In addition, the EC ministers have made it clear that they are determined to dispense with the current borrowing restrictions placed on the Soviet Union within the EBRD. Such restrictions were the very basis of Administration and congressional willingness to consent to the creation of this institution with taxpayer resources for the original purpose of supporting solely the emerging democracies of Central and Eastern Europe. Given the Bush Administration’s abysmal track record of abandoning preconditions — especially those involved in East-West financial relations, the Center is confident that it will shortly acquiesce yet again to such pressure, barring congressional intervention.

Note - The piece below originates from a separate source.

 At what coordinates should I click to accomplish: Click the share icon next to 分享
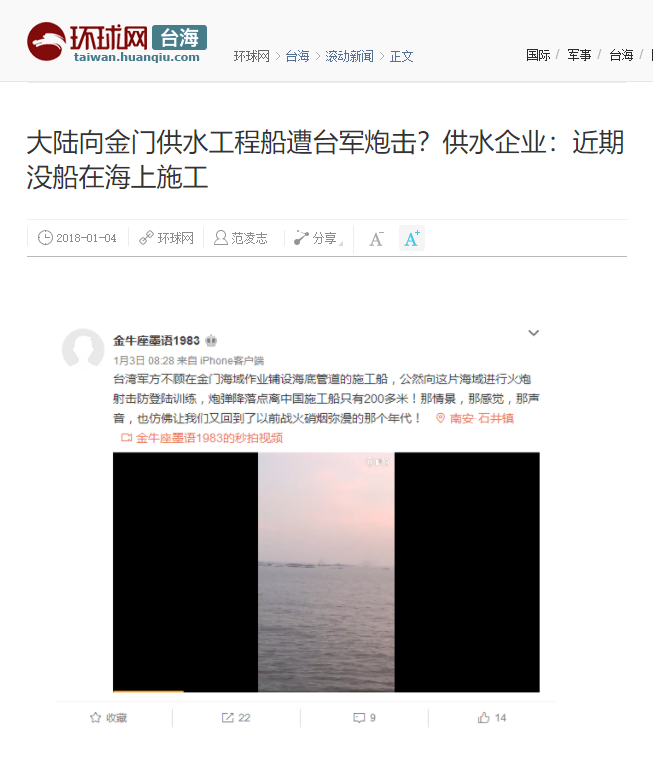[x=301, y=238]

The Center for Security Policy believes that assistance to the Soviet Union at this time should be limited to the kind of legal, technical and analytical advice reportedly endorsed by the IMF-led study. Even such intensive advisory services by these and other Western institutions, however, should be carefully targeted to the reformist republics and localities of the Soviet Union — not the increasingly repressive Kremlin.

Congress should hold hearings at the earliest possible moment on the conclusions and implications of the IMF-led study. In addition, it is essential that the Bush Administration be required to submit to the legislative branch its own interagency-vetted assessment of Soviet creditworthiness before any further commitment of American taxpayer guaranteed credits of any kind is authorized.

Moreover — if, as the Center expects — such a creditworthiness assessment supports the conclusion that prompt repayment of U.S. government guaranteed loans is no better than a fifty-fifty proposition, any such transactions as are authorized (for example, Commodity Credit Corporation three- or ten-year guarantees for grain purchases) be formally described as outright grants. Doing otherwise would represent a wholly disingenuous misrepresentation of the facts to the American public — which will, in all likelihood, ultimately have to pick up the tab.